Scripps Ranch Theatre’s production of the 2014 play by St. Germain (“Freud’s Last Session,” “Camping with Henry and Tom”) is a charming 80-minute tale in which two gifted but self-isolated people, each low on confidence and aching with doubts, forge a friendship, then an unlikely romantic attraction and most important, an understanding.
Senga (Michelle Marie Trester) has a rare allergy to anesthesia, making any surgery to repair her leg and perhaps restore her career a dangerous risk. Ever (Andrew Gumm) has Asperger’s Syndrome, a condition on the autism spectrum. For him, expression of genuine emotion and even human touch are risks of their own. To Ever, Senga is, clinically speaking, a “neurotypical.” This perception will change.
The strength of St. Germain’s play is how easily its comedy springs from the divergent emotional wavelength between Senga and Ever, who come to enjoy each other and more in spite of the disconnect. At the same time, the weight of each’s circumstances is never glossed over, nor does sentimentality ever rule the day. If the narrative has a weakness it’s the late-arriving complication of Senga’s anguish over who her father is or was, presented as one reason why her personal crisis might be about more than her leg injury.
No matter. At Scripps Ranch, with Meg DeBoard directing, Gumm and Trester make a credible and thoroughly engaging pair intuitive about their characters. Seen last year in broader comedy roles at not only SCT (“Baskerville: A Sherlock Holmes Mystery”) but at the Roustabouts Theatre Co. (“Romeo, Romeo & Juliet”), North Coast Rep (“Blithe Spirit”) and New Village Arts (“Miss Bennet: Christmas at Pemberley”), Trester demonstrates depth and sensitivity as Senga. The telltale scene in which she encourages the reluctant Ever to chance a handshake, then an air kiss and then a hug is a tender one, subtly played.

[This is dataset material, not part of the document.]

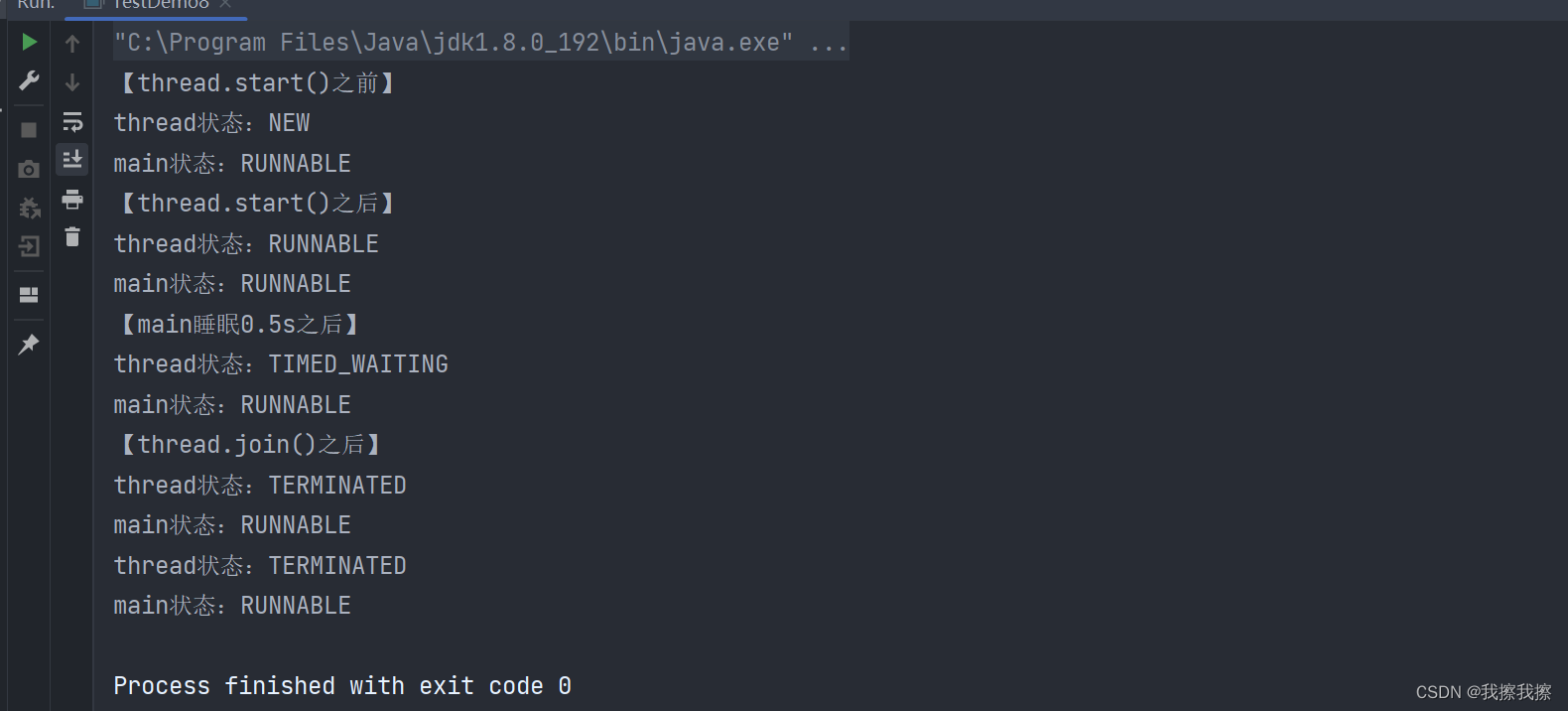This screenshot has height=711, width=1568.
Task: Expand the folded java.exe command ellipsis
Action: click(829, 43)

Ultimately the lesson of this story is not about dancing at all, but about taking those chances and challenging those unknowns in the face of fear and self-doubt. As Ever tells the unseen crowd as he accepts his award: “Change equals courage.” (Review originally published in the San Diego Union-Tribune on 1/29/19.)
David L. Coddon is a Southern California theater critic.